Bari - Scambio di armi in un’area di servizio. Due arresti

Autore Redazione Canale 7 | Fri, 07 Feb 2020 | 322 viste | Bari Carabinieri Armi Arresti

Sulla tangenziale del capoluogo scambio di armi tra due albanesi. Sequestrate 5 pistole clandestine e 85 munizioni. Entrambi arrestati dai carabineri.

 

I Carabinieri del Nucleo Operativo della Compagnia di Bari Centro, impegnati nei servizi di prevenzione e repressione dei reati predatori lungo le principali arterie stradali, presso un’area di servizio dislocata lungo la circonvallazione della città, hanno arrestato in flagranza A.A. 35enne albanese  per detenzione e porto illegale di armi clandestine e munizioni e, il giorno successivo, H.E. 31enne, albanese,  in esecuzione ad un decreto di fermo di indiziato di delitto.

In particolare, ai militari non è sfuggito l’atteggiamento sospetto di una persona in attesa, successivamente identificata in H.R., la quale, dopo essere stata raggiunta da A.A. ed aver scambiato con quest’ultimo alcune parole, si è recata presso un pullman parcheggiato nell’area di servizio, dal quale ha prelevato un pacco che ha poi riposto su uno scooter. A.A. si è quindi allontanato a bordo della propria autovettura  con la quale, poco prima, era giunto sul posto, venendo bloccato dai militari operanti, mentre, dopo un inseguimento venivano perse le tracce dell’altro uomo che, scappando a bordo dello scooter, si era liberato della busta risultata contenere 5 pistole clandestine marca Clock, mod. 17, cal. 9 X 17,  e 85 munizioni.

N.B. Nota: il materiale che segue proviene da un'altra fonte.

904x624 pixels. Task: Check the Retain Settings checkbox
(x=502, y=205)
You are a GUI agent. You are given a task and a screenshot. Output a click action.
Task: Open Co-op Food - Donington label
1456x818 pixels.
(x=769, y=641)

A.A, su disposizione della Procura della Repubblica di Bari, è stato quindi accompagnato presso la locale Casa Circondariale, mentre le armi sono state sottoposte a sequestro, anche al fine di verificare se sono state utilizzate in eventi delittuosi.

Le immediate indagini svolte dai militari operanti hanno consentito di identificare il fuggitivo in H.R.  e di sottoporlo, il giorno successivo,  ad un fermo di indiziato di delitto, per concorso negli stessi reati, emesso dalla stessa Procura della Repubblica che ha coordinato le indagini. 

Tale fermo è stato poi convalidato dal Tribunale di Bari che ha confermato la misura della custodia cautelare in carcere.